いくら契約でした偽の結婚といえど、やっぱり貴也さんに誠実であるべきだったなと、軽率な行動をした事を反省する。
洗面台でボーッとする頭を覚まし、リビングの椅子に座る。
「いただきます」
用意された朝食を、味わって食べる。
普段しない料理を、貴也さんが私の為に作ってくれたから。
「クスッ、ちょっと焦げてる」
何でも出来る貴也さんでも、出来ない事はあるんだなと、弱点を見つけたみたいな気持ちになって、嬉しさにまた笑う。

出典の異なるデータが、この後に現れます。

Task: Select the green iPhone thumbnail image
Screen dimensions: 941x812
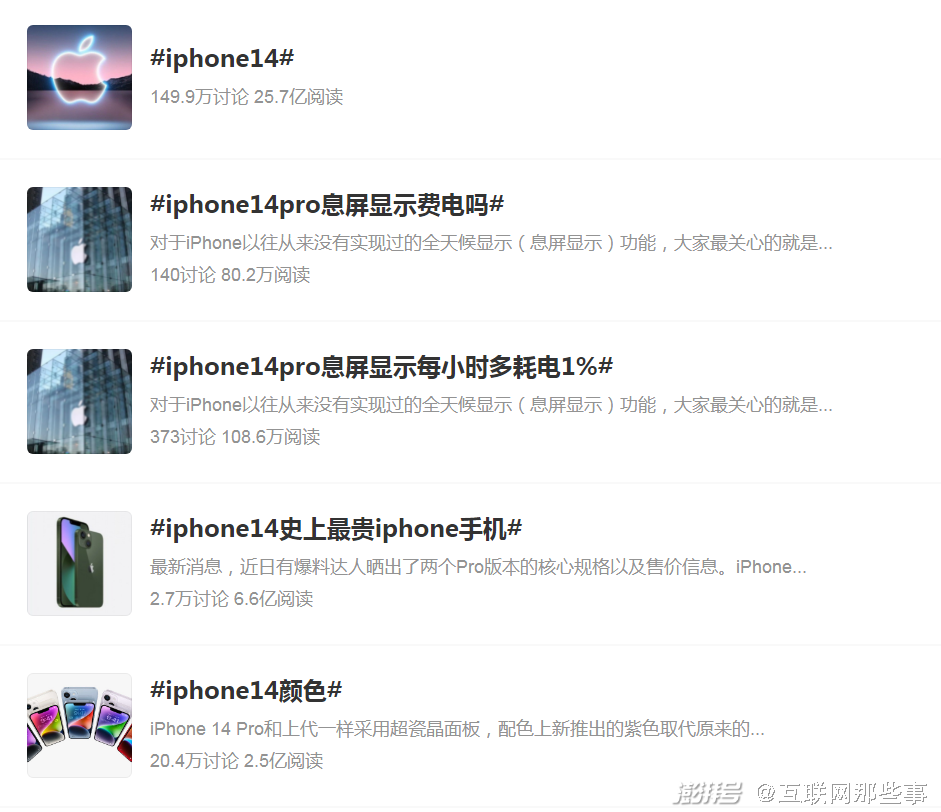Action: (x=79, y=564)
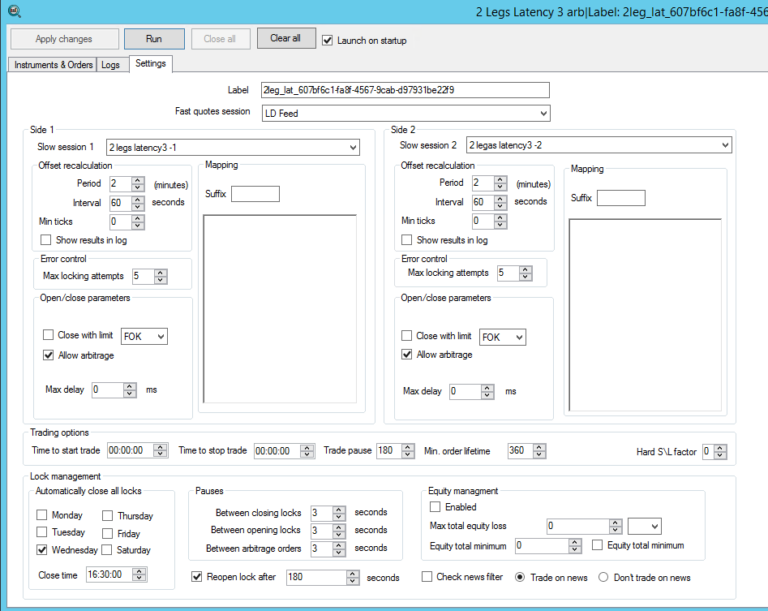Open the Logs tab
768x611 pixels.
110,64
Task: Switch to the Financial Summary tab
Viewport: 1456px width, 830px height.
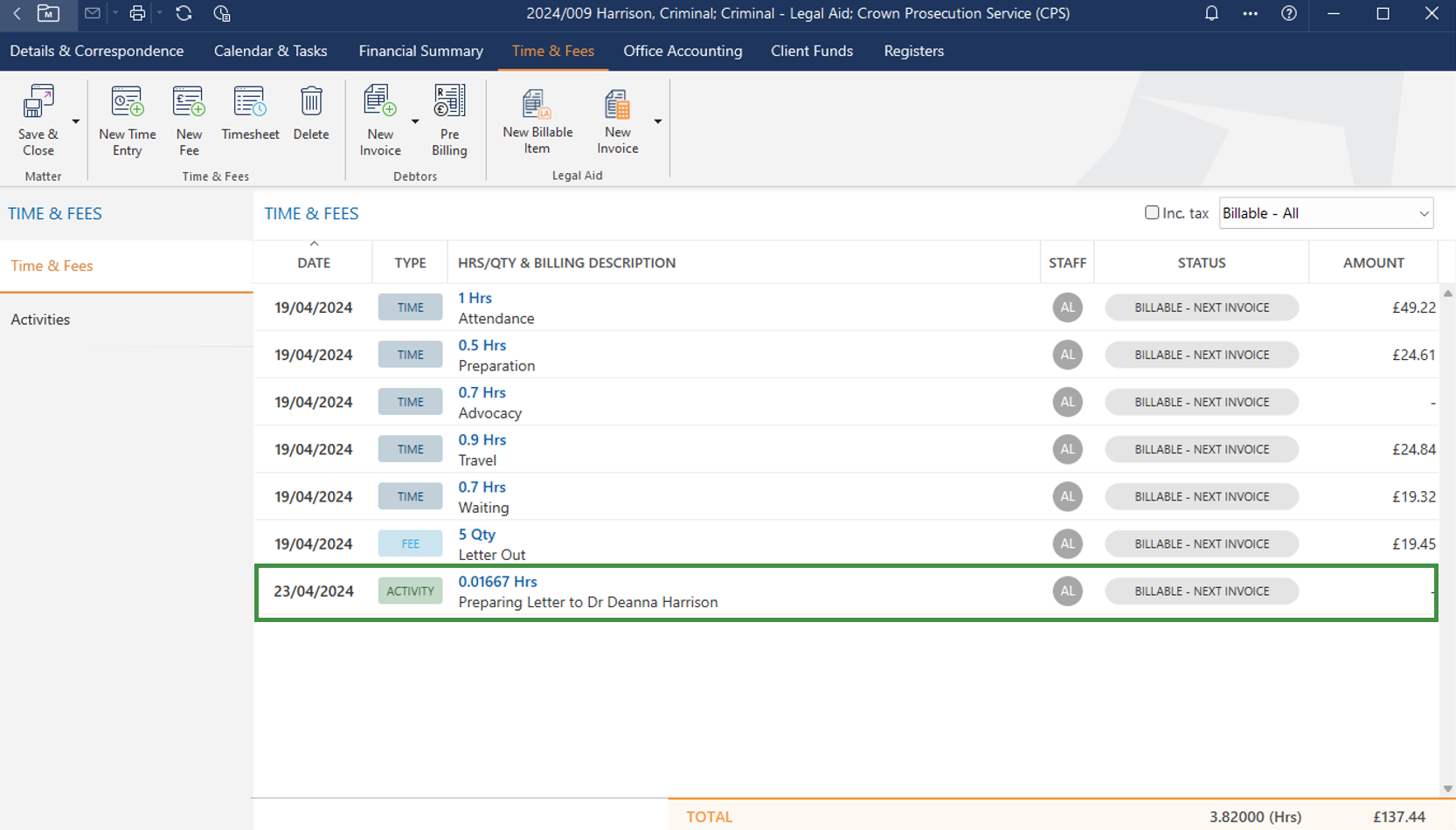Action: coord(420,51)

どんな感じでキッチンに立ったのか、片付いているキッチンを見る。
「あたふたしたりして……凄く、可愛いんだろうな……」
想像すると、たまらなく愛おしくなる。
食べ終えて片付けると、少し時間が空く。
「会社……どうしよ……」
昨日の事があって、正直気まずくて行きたくない。
だけど、行かなきゃ。
とか何とか言いながら、気だるさが勝ってしまって、何もする気になれなくて、サボってしまった。
昼までゴロゴロして、夕飯の買い物がてらに散歩してみようと思う。
貴也さんと住み始めてから、こんなにゆっくりと散歩をする事なんてなかったから。
優しい風が吹いて、部屋でしか下ろさない髪を揺らす。
「貴也っ、待ってよっ!」
可愛らしい女性の声が、耳と胸を突き刺す。
貴也。今貴也と言った。
まさか、そんなわけない。
そう思いたいのに、私の目に入って来た光景は、そう思わせてはくれなかった。
貴也さんの腕に細い腕を絡ませ、明らかな好意を向けて微笑む、華奢で小柄なフワフワした明るい印象の女性。

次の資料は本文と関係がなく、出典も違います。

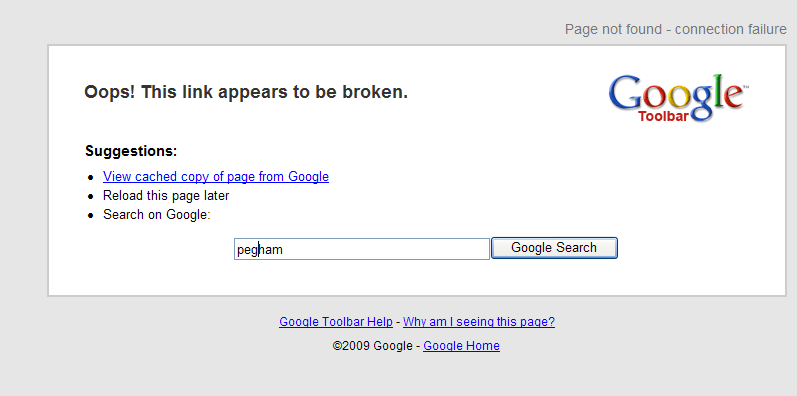Click empty space right of pegham in search box
This screenshot has width=797, height=396.
coord(386,249)
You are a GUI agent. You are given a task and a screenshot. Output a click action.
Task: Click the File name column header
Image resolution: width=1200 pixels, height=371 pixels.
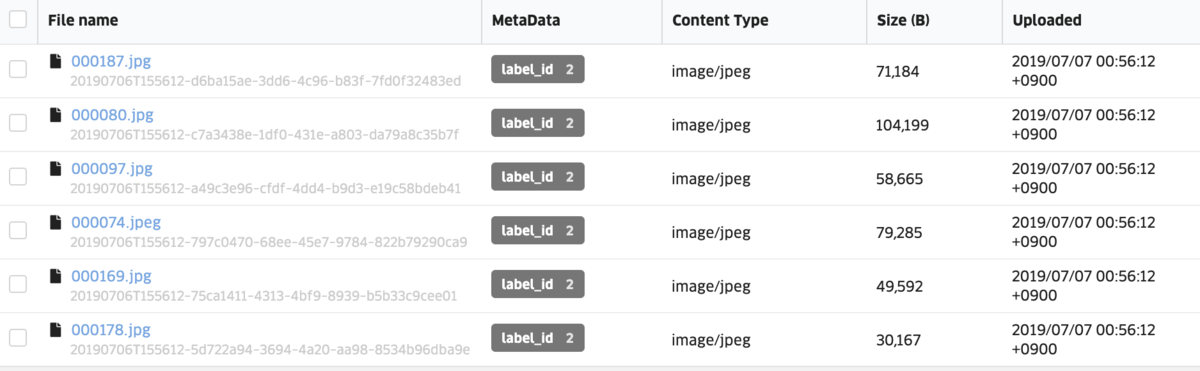click(82, 20)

悔しいけれど、貴也さんの隣にいても違和感がなく、むしろ彼には彼女のような人がお似合いなのだろう。
自傷気味に笑って、見つからないように、髪で顔を隠すように俯いて踵を返す。
―――ドンッ。
振り返った瞬間、誰かにぶつかったようで、スーツが目に入る。
「すみませんっ……」
「あれ、迪香ちゃん?」
顔を上げると、そこには澤原君がいた。
不思議そうな顔をしていた目が、見開かれる。
「ど、どうしたのっ!?」
「……え?」
彼の言っている意味が分からない。
澤原君の手が、私の頬に触れ、指が目元を撫でるように触れる。
「泣いてるじゃん……何かあった?」
私、泣いてるのか。気づかなかった。
貴也さんに見つからないようにする事に必死で。
「迪香……と、君は……」
しまった。走って逃げるべきだった。
挨拶をする澤原君。
涙を拭って何事もない風を装い、振り返ると先程の女性と一緒に並ぶ貴也さんの姿。
見たくないな。
微かに厳しい顔をしているような気がする貴也さんが、私を目で捉える。
「迪香、今日は仕事じゃなかったの? サボってまで、彼と何を?」
まるで責めるみたいな言い方をされ、この状況に、さすがの私にも不満が生まれる。
「その言い方は酷くありませんか? じゃぁ、逆に聞きますけど、貴方はその方と何を? 腕を組んでまでするお仕事って何なんでしょうね? 自分の事を棚に上げて、私を責めるのは違うのでは?」
腹が立っているから、口が止まらない。
「ああ、自分は女性と仲良く腕を組んでイチャつくのはよくて、私はただの同期といるのも駄目だと? それはどういう理屈なんですか?」
「迪……」
何か言いたそうな貴也さんが、口をパクパクさせているけれど、今の私にはそんな事を気にする余裕なんかなかった。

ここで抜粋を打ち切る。